Kenzie has a delicate tummy too, I am not familiar with the first food you mention but we had her on Orijen too, it turns out it is too rich for her, too high in protein, we were advised to put her on an adult food that is lower in protein. We now have both our V,s on Csj so far so good. She is almost 9 months Cooper is 18 months.


----------



## born36 (Jun 28, 2011)

Thanks for your reply cooperman. I don't know if Mac has a delicate tummy or if he just picked up a bug? He has been on Arden Grange since we got him so either something in it doesn't agree with him all the sudden or it is a bug or something he has eaten while out on walks. I hope Orijen isn't too rich for him!! Or I will be back to square one and need to then find another food. Eck!

FYI Arden Grange is an English dog food brand.

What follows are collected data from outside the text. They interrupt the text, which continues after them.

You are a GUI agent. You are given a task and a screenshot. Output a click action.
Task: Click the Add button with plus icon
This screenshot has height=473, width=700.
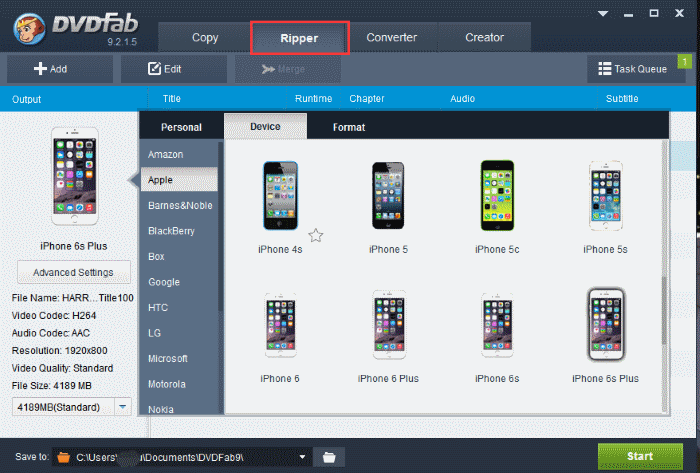pyautogui.click(x=51, y=69)
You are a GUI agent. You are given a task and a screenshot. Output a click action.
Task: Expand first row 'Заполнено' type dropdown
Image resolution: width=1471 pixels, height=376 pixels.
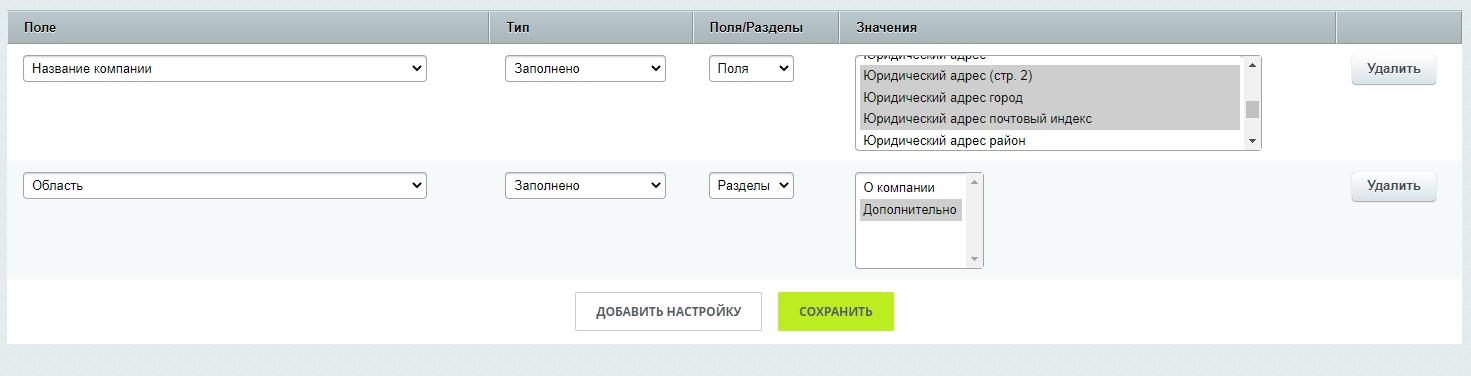click(x=585, y=69)
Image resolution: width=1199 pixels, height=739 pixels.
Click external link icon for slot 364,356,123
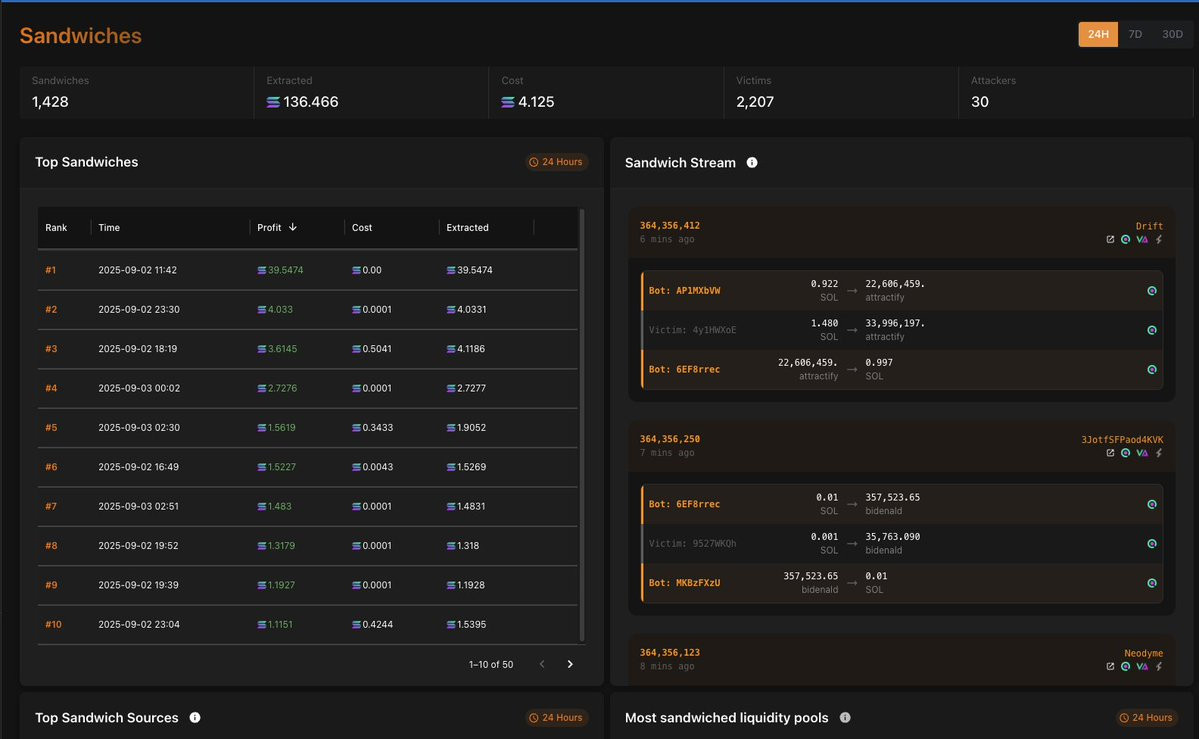1110,666
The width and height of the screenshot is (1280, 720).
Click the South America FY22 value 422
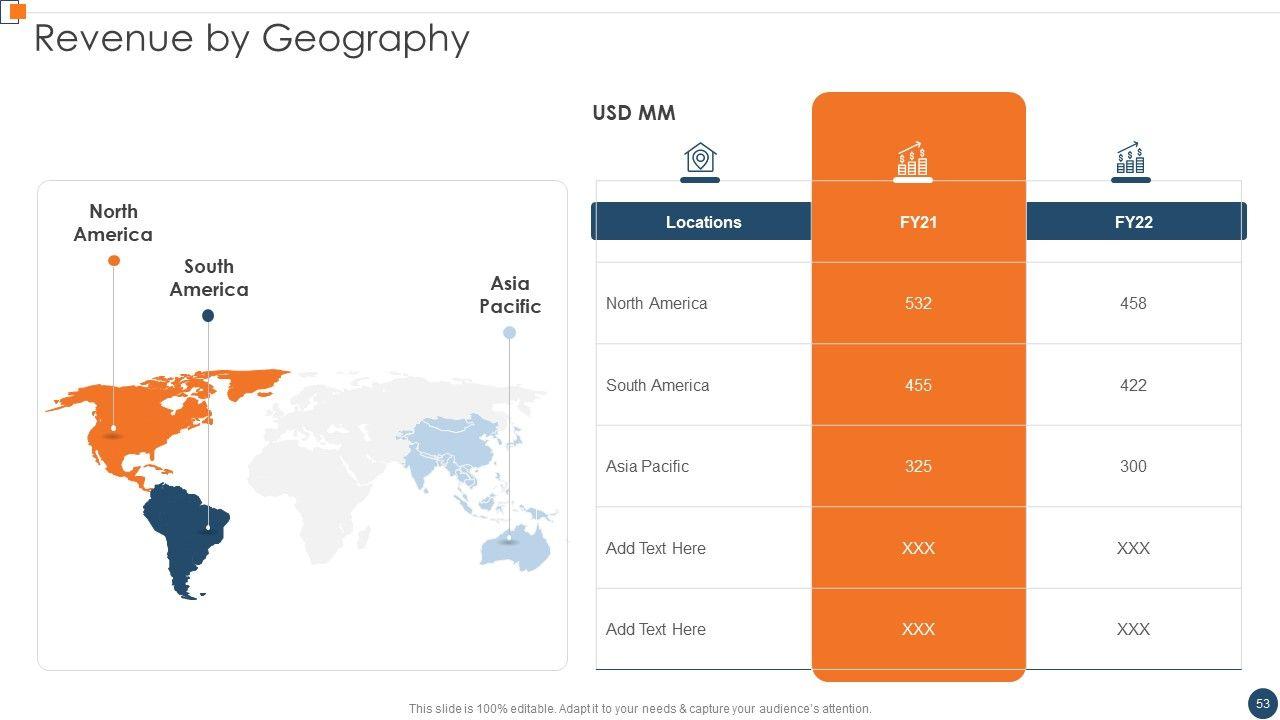tap(1133, 385)

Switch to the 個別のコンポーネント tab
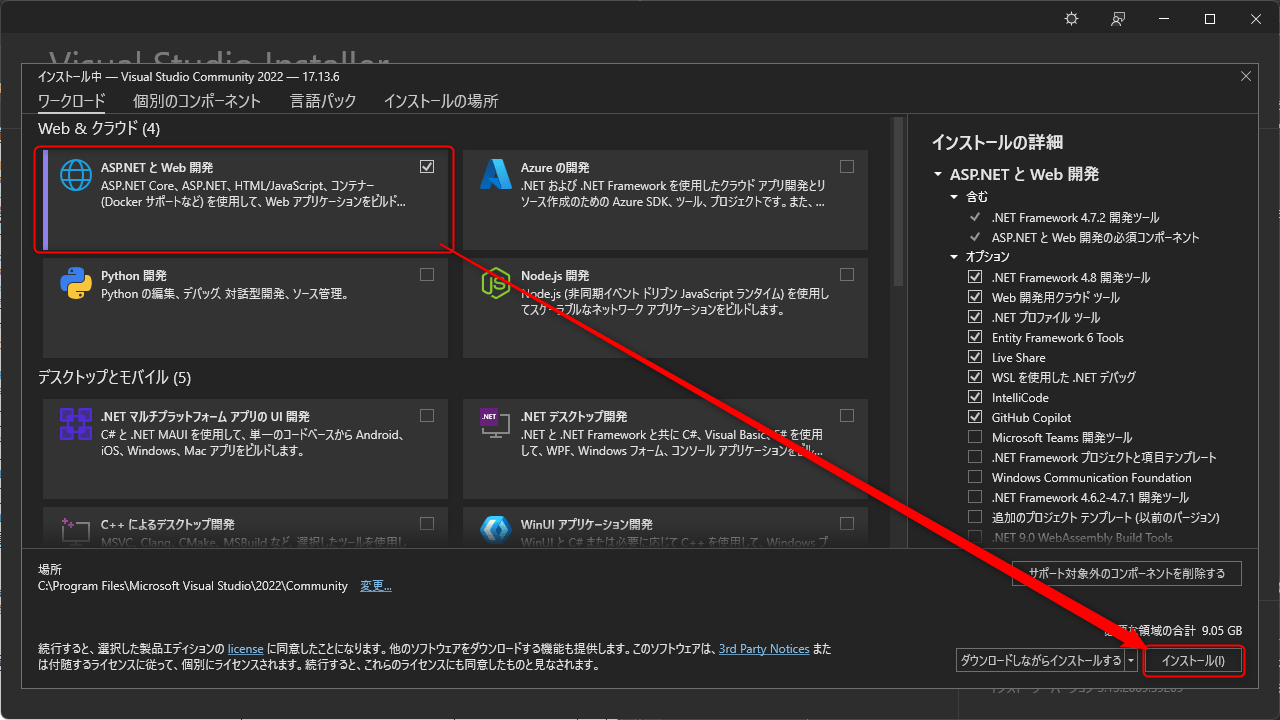tap(197, 100)
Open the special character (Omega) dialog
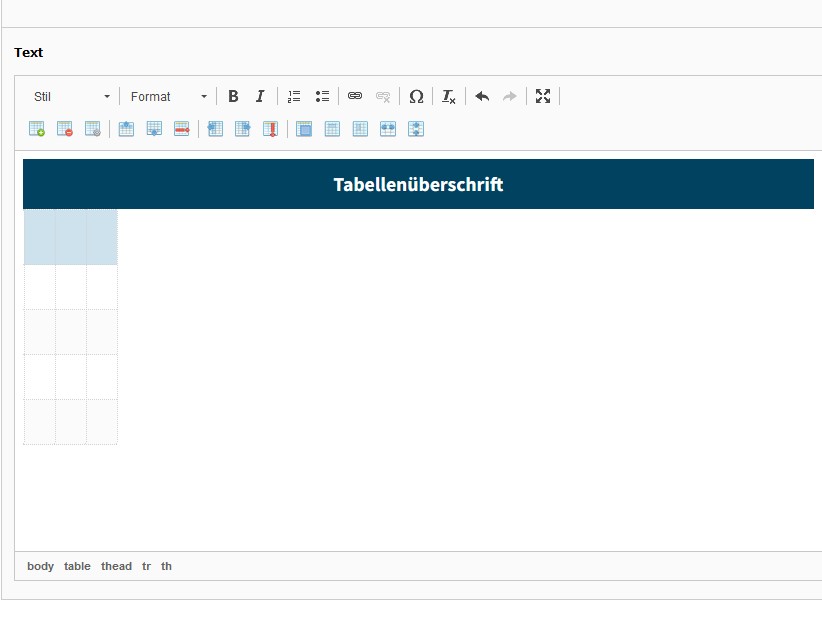 416,97
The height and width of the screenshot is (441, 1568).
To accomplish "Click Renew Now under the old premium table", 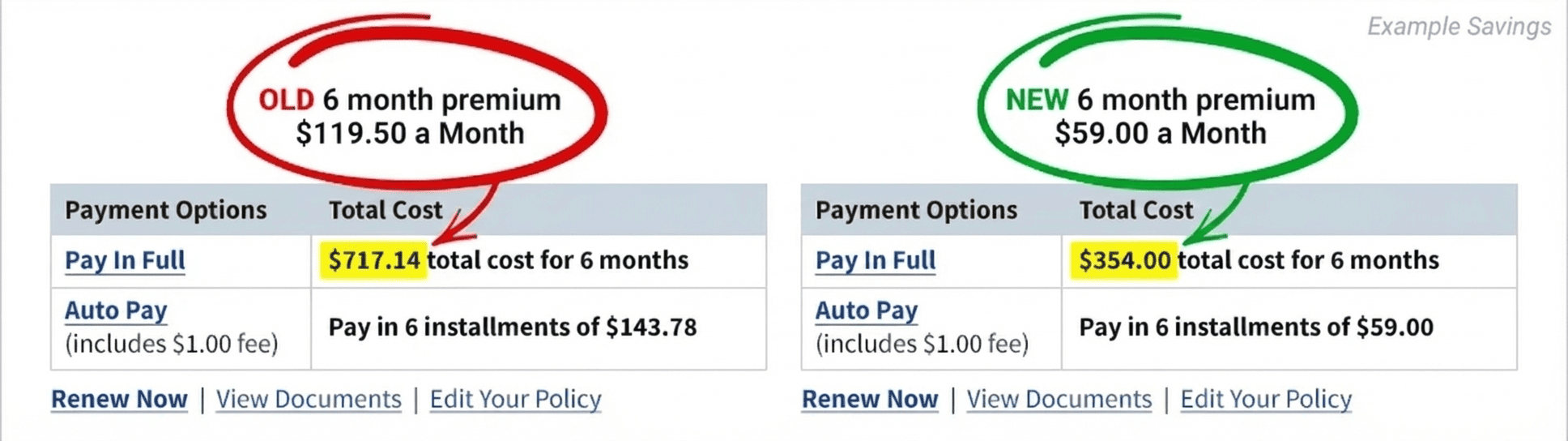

Any input from others would be good. Should I switch Mac onto his new food by phasing in from the sweet potato and chicken or bring him back onto the Arden Grange and then onto Orijen????


----------



## datacan (May 15, 2011)

Our dog had A tough time on Orjen's high protein content. Going to a limited ingredients diet kibble solved it.

Some say going Raw fixes allergic reactions but I don't do Raw because of too much risk of cross contamination (floors, skin and just about everything the dog touches after eating) gone LID instead. 
Another fun option is to cook. Meat + barley + some veggies sounds sensible. There are many other options including well cooked rice, sloppy joes come to mind.


----------